Q: What might managers take away from your research, with regard to strategy and pricing?
A: What happens early in an auction may not be a good predictor of the final outcome, because much of the bidding activity takes place just before the end. One good reason for this delay is that early bidding reveals intentions and information that may be exploited by competitors if there is still time to react. So, be aware of competitors hiding in the grass. It's not over 'til it's over.
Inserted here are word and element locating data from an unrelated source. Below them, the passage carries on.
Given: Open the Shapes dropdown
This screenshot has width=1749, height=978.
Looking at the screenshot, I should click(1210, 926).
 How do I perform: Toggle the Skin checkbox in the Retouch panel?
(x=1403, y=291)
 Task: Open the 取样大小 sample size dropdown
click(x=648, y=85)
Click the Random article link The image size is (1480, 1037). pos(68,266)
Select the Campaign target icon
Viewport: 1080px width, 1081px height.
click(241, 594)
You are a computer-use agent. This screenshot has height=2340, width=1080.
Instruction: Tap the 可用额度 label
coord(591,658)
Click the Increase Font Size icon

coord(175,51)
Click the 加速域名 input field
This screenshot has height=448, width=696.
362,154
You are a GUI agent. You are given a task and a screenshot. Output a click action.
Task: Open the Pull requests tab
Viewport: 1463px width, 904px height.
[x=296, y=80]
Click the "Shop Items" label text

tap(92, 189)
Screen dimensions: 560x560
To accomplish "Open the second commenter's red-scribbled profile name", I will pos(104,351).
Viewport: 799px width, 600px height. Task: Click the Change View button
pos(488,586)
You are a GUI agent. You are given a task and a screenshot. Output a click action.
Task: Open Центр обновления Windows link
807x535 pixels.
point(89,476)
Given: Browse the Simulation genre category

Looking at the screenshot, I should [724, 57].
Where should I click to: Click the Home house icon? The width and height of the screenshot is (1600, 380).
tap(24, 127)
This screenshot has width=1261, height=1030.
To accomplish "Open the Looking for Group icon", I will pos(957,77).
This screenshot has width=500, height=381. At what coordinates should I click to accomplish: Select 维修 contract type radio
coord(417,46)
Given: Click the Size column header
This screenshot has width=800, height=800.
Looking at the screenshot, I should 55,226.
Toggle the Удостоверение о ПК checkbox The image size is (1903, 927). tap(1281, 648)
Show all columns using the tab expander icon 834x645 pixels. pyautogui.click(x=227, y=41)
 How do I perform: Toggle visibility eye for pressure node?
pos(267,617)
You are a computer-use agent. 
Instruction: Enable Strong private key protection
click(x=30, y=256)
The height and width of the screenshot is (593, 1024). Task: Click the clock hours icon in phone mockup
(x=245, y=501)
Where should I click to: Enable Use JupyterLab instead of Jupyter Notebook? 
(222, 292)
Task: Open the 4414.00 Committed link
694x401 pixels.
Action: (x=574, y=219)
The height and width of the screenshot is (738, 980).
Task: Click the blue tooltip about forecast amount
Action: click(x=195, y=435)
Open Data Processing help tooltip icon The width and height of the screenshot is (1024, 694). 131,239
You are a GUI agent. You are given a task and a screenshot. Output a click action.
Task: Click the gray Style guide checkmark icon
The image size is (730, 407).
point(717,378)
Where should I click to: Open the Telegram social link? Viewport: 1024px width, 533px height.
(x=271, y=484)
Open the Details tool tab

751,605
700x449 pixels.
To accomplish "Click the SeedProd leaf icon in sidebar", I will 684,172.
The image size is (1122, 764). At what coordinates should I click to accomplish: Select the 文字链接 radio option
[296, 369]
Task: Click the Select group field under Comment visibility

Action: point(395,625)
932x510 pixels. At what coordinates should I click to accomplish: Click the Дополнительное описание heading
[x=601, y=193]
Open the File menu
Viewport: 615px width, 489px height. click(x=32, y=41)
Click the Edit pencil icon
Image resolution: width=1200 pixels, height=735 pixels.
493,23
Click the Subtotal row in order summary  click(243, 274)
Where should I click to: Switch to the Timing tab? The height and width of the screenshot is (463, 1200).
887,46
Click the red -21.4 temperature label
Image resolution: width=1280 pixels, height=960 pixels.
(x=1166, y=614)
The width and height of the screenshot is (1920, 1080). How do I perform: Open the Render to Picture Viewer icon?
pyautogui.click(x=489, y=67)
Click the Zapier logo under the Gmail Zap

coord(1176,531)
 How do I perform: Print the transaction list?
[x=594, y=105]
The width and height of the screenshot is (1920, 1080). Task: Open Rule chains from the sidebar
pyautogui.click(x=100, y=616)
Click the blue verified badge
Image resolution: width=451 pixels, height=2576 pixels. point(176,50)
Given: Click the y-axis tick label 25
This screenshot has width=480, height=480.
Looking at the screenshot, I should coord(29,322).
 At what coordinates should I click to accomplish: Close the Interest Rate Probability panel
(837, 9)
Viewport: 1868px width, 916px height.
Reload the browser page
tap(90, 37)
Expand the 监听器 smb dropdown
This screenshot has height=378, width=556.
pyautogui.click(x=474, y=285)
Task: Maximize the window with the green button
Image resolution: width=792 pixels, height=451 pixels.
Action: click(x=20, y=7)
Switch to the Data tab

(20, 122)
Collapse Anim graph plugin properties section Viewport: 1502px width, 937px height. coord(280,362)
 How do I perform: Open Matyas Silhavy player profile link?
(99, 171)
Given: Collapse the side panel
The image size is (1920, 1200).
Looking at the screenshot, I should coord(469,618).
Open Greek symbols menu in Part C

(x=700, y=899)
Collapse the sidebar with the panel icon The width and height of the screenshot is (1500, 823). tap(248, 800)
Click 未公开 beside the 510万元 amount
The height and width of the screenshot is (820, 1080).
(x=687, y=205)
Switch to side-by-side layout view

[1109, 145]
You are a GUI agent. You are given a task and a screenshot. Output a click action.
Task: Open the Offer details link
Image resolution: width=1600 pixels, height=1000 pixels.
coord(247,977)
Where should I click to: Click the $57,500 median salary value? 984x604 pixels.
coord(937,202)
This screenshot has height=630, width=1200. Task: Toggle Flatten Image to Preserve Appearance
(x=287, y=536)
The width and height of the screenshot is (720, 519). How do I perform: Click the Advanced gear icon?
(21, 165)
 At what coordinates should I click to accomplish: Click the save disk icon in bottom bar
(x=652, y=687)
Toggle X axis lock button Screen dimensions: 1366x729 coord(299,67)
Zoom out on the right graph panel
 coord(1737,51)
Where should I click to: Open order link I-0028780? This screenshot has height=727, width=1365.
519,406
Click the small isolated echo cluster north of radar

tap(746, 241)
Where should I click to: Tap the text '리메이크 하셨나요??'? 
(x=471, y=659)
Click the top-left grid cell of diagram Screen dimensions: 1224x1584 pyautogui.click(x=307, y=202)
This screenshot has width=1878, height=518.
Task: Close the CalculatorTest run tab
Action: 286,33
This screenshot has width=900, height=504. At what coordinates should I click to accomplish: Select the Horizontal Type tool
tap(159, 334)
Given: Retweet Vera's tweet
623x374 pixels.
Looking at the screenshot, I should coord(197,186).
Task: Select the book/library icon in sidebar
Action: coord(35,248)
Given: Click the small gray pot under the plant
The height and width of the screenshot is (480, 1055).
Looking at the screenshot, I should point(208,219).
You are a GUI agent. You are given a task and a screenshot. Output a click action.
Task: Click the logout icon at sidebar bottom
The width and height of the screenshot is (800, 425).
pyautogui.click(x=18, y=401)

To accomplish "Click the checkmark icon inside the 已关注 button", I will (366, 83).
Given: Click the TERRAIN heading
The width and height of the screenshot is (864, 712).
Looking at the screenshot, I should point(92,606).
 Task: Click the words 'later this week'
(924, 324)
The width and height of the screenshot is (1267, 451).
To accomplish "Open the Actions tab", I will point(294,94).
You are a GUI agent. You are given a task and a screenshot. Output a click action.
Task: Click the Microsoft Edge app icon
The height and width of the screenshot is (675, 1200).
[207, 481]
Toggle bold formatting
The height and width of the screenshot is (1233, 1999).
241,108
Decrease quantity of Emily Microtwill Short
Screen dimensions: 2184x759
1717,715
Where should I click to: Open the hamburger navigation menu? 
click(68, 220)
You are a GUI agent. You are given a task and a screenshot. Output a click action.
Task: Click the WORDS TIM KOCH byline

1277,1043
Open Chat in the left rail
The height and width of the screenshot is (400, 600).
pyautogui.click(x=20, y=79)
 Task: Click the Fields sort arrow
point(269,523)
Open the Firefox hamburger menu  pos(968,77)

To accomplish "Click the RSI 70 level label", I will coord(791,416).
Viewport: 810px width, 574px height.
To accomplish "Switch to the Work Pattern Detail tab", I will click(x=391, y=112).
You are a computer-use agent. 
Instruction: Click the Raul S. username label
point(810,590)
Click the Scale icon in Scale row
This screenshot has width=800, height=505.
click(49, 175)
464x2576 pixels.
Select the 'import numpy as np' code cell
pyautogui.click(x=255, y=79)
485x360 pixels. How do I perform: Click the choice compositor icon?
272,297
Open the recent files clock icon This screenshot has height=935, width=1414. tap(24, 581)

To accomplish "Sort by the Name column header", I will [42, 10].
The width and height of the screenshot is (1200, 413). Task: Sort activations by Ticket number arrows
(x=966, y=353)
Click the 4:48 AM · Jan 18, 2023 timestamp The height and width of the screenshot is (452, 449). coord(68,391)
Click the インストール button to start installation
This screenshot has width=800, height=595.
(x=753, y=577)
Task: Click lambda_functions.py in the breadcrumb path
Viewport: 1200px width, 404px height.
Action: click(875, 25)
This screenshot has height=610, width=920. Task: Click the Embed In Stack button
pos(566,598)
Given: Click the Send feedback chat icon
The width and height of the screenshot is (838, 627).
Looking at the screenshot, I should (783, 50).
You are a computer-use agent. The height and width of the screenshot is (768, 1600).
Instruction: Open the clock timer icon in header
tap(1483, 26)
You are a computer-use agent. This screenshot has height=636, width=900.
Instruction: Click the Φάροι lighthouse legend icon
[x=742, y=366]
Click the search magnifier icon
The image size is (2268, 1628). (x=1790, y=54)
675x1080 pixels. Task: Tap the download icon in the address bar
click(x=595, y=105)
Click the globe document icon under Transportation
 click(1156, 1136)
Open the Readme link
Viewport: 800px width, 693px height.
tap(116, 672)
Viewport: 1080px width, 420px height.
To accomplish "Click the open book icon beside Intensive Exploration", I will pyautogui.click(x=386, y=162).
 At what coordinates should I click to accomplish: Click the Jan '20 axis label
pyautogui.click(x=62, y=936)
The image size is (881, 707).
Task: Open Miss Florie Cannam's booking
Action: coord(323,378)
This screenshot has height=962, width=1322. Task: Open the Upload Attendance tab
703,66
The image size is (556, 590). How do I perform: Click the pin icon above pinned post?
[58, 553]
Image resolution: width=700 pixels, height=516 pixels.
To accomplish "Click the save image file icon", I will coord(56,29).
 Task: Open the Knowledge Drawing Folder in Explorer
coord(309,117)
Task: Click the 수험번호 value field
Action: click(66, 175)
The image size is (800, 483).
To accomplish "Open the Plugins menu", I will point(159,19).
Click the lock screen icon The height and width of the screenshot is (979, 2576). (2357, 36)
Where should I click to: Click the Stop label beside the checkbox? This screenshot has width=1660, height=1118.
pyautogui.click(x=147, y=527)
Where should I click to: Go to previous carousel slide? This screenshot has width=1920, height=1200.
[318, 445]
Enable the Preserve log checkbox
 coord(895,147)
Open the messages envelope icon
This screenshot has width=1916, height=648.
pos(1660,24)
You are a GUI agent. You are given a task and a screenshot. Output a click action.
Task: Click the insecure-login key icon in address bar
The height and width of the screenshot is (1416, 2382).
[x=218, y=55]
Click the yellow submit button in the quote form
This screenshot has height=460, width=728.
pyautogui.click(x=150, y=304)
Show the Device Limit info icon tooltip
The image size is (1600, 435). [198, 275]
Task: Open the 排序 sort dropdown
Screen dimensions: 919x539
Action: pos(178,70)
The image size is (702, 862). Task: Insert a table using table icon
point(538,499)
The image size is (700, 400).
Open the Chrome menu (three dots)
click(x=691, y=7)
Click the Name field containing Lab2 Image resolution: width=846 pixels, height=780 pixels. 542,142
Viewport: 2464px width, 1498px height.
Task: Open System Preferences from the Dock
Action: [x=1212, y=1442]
Q: What are you working on now?
A: Several of my current projects have to do with market design, with trying to get the rules right. With Tayfun Sonmez and Parag Pathak here at HBS (and with Atila Abdulkadiroglu at Columbia), I've been looking at how students are matched with schools. We helped New York City design a new matching system for assigning students to high schools. (Under their old system, 30,000 students were assigned to high schools they didn't choose, while in the first year of the new mechanism, only 3,000 were, out of the almost 100,000 students who entered NYC high schools this year.) We're at an earlier stage of a similar project with Boston Public Schools. Tayfun and Utku Unver and I have been working on kidney exchange, to facilitate exchange of live-donor kidneys when there are kidney patients who have a willing transplant donor who is incompatible with them. In September 2004, the Renal Transplant Oversight Committee of New England gave the go-ahead to a kidney exchange program we proposed together with Drs. Francis Delmonico and Susan Saidman at the Massachusetts General Hospital. And Muriel Niederle [at Stanford University] and I are trying to help the American Gastroenterology Association make reforms in their labor market.